**Task requirements**
Lines before the one containing "Instruction: Expand the IntelliTest" in the records below are to be left out; that line and all after it, through the end, are to be retyped exactly.

Collected data
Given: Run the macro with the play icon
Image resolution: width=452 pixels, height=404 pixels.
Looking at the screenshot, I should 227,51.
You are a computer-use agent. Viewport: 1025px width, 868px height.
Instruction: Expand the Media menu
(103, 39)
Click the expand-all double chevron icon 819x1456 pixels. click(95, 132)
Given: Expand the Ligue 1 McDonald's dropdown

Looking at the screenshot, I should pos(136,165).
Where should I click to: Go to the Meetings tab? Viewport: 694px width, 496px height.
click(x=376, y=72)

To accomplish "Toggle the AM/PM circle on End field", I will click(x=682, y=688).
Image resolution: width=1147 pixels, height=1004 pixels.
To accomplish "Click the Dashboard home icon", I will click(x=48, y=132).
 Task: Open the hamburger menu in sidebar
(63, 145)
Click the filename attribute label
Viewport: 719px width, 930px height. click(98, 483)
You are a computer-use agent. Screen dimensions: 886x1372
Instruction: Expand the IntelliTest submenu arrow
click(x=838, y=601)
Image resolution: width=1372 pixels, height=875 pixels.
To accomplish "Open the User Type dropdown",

**Your response**
Instruction: Expand the IntelliTest submenu arrow
click(x=838, y=601)
Image resolution: width=1372 pixels, height=875 pixels.
To accomplish "Open the User Type dropdown",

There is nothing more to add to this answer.